Blindsided, Trumps says. We knew this would happen; the scientists reply. You’ll wake up one morning, our president says, and it will be over.
We aren’t quibbling yet, but it’s inevitable. My husband and I agree on a schedule. One week at a time, we say. We’ll stay seven days, two weeks at most. Now the governors say it could be months. The schools have closed.
Social distancing comes easily to me, I told an acquaintance at the outset. A lie I begin to see through.
In front of the fire, we cling to our devices, quoting outbreak statistics. I share sites with my son that might entertain his children. Even Trump seems scared now, and the cities where I have lived are locking down one by one. Looking at the outbreak map, I see a map my life in gray circles.
Seattle, my birthplace, is the first to skid to a stop. Every summer of my childhood I visited my grandparents, first at the summer home on Bainbridge Island, and later in an over-55 apartment building in the shadow of the newly erected space needle. Now the elderly there are dying, locked into nursing homes and hospices, their families waving through outside windows.

• SUPPLIED ENTRIES
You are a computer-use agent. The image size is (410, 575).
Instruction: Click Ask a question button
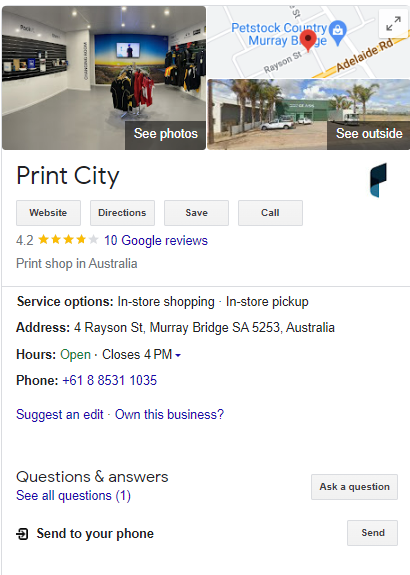pos(354,487)
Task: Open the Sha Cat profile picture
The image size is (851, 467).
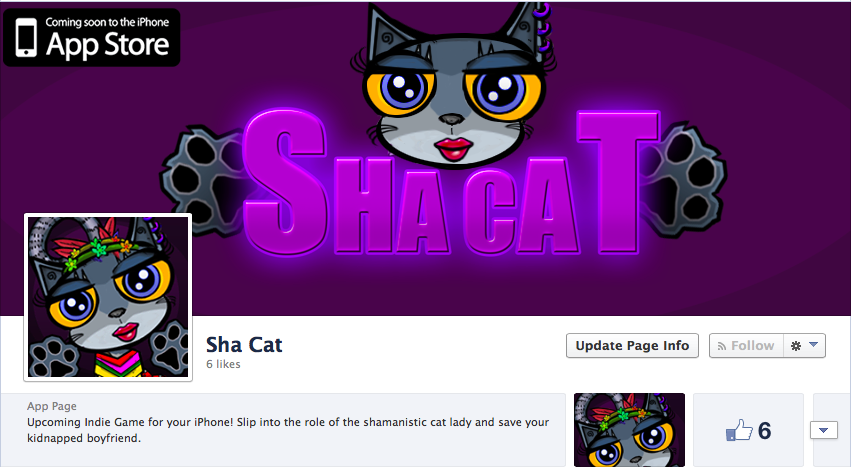Action: click(x=108, y=297)
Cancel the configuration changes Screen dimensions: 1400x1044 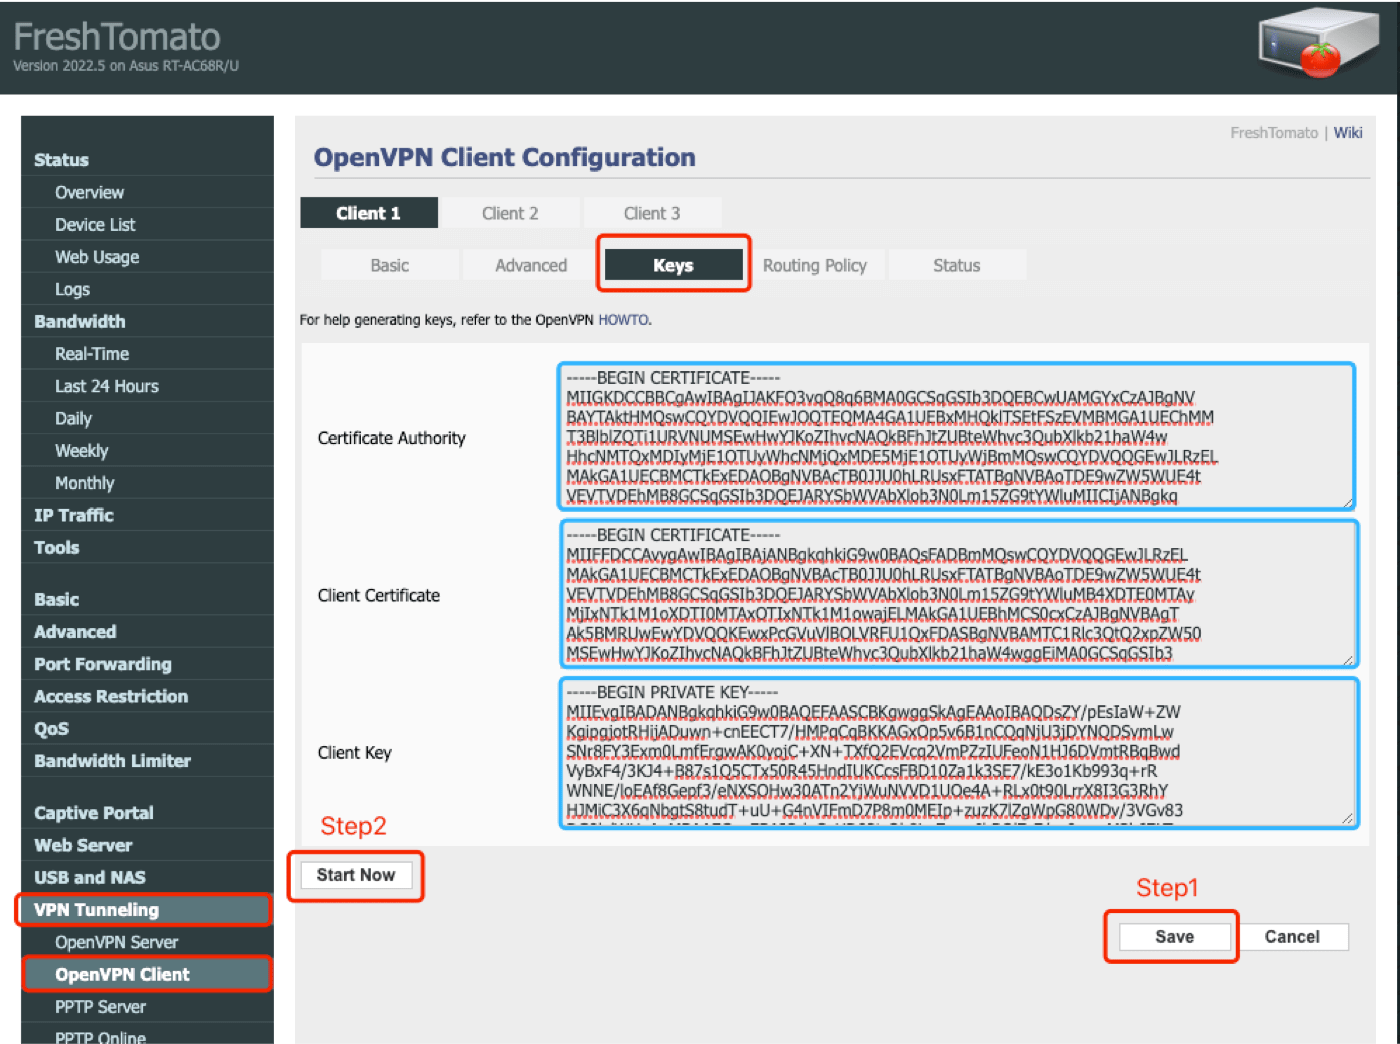(x=1291, y=937)

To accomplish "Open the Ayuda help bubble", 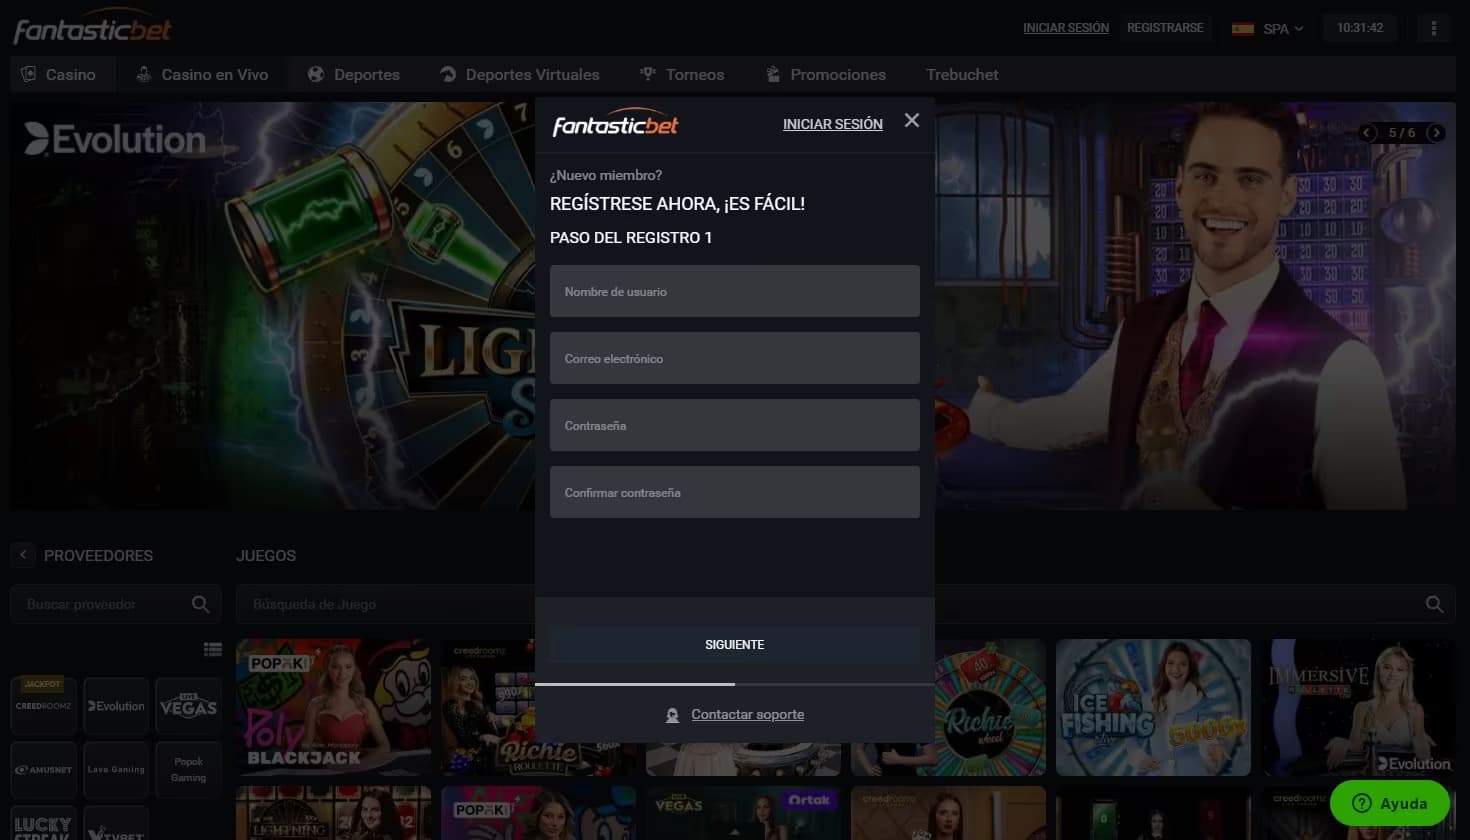I will click(x=1389, y=803).
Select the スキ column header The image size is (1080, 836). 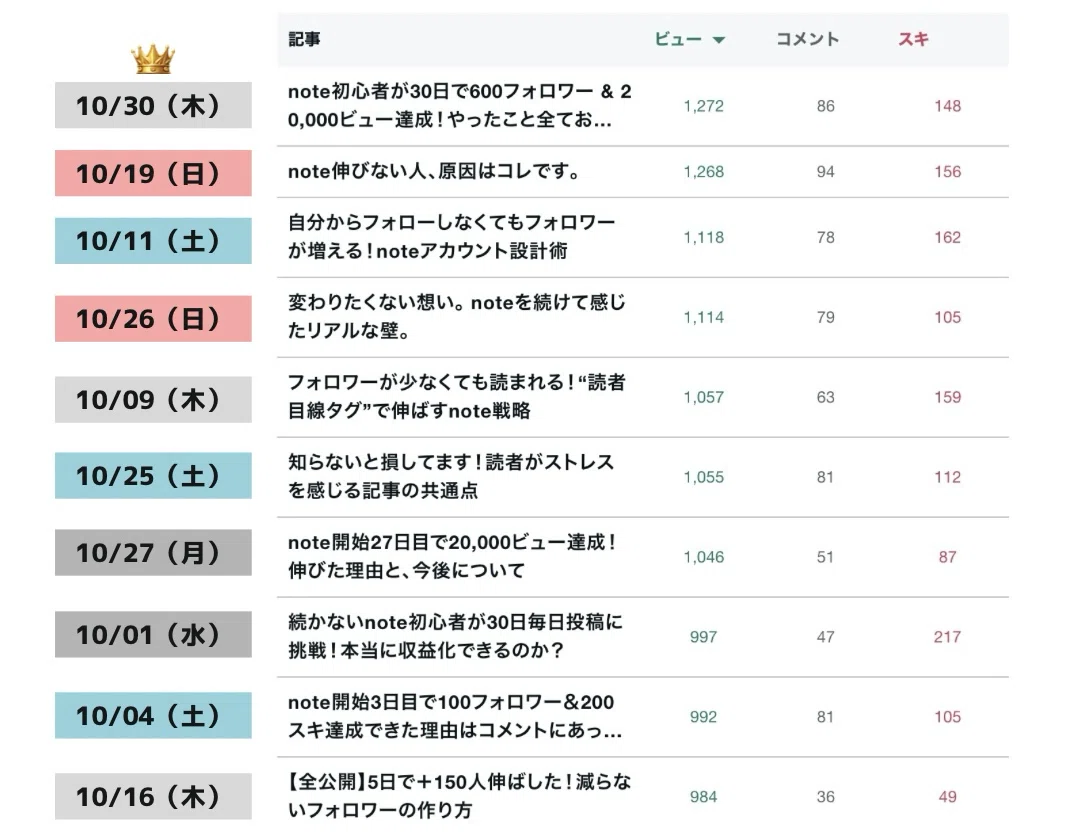[913, 39]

• ACTIVITY 1
Answer these questions about the pandemic excerpt above:
(a) What is the longest the narrator and her husband agree to stay?
(b) Which city is named as the narrator's birthplace?
(c) Where was the grandparents' summer home?
• ACTIVITY 2
Reproduce the pandemic excerpt verbatim, from "We aren’t quibbling" up to and including "to see through.".

• REPLY 1
(a) Two weeks.
(b) Seattle.
(c) On Bainbridge Island.

• REPLY 2
We aren’t quibbling yet, but it’s inevitable. My husband and I agree on a schedule. One week at a time, we say. We’ll stay seven days, two weeks at most. Now the governors say it could be months. The schools have closed.
Social distancing comes easily to me, I told an acquaintance at the outset. A lie I begin to see through.